En su última entrevista, Mónica Maristain pregunta al chileno cuál de todos los paisajes de Latinoamérica que recorrió le viene primero a la memoria. “Los labios de Lisa en 1974” contesta el autor. “Lisa” (publicado en La Universidad desconocida), se titula, justamente, el poema de Bolaño que servirá como cierre de esta conjunción entre amor y llamadas telefónicas:
“Cuando Lisa me dijo que había hecho el amor
con otro, en la cabina telefónica de aquel
Almacén de la Tepeyac, creí que el mundo
se acababa para mí. Un tipo alto y flaco y
con el pelo largo y una verga larga que no esperó
más de una cita para penetrarla hasta el fondo.

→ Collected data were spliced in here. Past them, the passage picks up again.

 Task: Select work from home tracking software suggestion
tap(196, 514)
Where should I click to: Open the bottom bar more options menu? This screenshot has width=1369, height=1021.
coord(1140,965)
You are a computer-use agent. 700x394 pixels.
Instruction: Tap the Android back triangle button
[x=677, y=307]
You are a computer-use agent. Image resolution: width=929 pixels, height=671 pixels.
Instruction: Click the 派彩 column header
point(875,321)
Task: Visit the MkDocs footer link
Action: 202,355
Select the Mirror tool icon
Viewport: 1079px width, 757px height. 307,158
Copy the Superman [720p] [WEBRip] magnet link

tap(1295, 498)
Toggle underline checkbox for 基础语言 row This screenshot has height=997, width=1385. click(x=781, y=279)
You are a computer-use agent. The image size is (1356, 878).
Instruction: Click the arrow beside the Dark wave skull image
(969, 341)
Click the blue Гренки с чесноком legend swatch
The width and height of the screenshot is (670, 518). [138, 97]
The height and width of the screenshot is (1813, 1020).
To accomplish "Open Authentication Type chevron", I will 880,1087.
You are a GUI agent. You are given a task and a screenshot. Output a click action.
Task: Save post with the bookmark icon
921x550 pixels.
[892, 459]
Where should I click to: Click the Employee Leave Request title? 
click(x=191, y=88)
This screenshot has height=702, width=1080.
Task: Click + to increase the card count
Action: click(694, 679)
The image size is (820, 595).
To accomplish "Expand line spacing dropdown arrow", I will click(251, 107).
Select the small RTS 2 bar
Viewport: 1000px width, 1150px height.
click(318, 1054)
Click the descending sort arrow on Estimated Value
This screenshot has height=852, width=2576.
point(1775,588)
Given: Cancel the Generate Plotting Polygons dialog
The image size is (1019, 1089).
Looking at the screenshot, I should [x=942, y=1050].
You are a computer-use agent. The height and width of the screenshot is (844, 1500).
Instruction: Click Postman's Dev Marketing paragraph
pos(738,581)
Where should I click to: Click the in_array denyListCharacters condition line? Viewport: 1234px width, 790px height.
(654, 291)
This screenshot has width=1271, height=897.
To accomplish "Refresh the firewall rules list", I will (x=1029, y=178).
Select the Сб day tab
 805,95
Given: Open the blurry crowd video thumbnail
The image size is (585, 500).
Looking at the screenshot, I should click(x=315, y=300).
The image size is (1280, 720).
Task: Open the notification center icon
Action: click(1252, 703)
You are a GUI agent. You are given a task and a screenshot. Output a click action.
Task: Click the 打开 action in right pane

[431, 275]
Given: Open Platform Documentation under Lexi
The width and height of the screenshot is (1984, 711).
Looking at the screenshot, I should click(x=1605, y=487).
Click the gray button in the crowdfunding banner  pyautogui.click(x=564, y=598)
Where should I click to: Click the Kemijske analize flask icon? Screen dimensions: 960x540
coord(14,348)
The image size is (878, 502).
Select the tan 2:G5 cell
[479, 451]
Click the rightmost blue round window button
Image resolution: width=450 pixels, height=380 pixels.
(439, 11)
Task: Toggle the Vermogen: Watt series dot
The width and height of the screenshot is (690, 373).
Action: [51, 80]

No es algo serio, dijo ella, pero es
la mejor manera de sacarte de mi vida.
Parménides García Saldaña tenía el pelo largo y hubiera
podido ser el amante de Lisa, pero algunos
años después supe que había muerto en una clínica psiquiátrica
O que se había suicidado. Lisa ya no quería
acostarse más con perdedores. A veces sueño
con ella y la veo feliz y fría en un México
diseñado por Lovecraft. Escuchamos música
(Canned Heat, uno de los grupos preferidos
de Parménides García Saldaña) y luego hicimos
el amor tres veces. La primera se vino dentro de mí,
la segunda se vino en mi boca y la tercera, apenas un hilo
de agua, un corto hilo de pescar, entre mis pechos. Y todo
en dos horas, dijo Lisa. Las dos peores horas de mi vida,
dije desde el otro lado del teléfono”.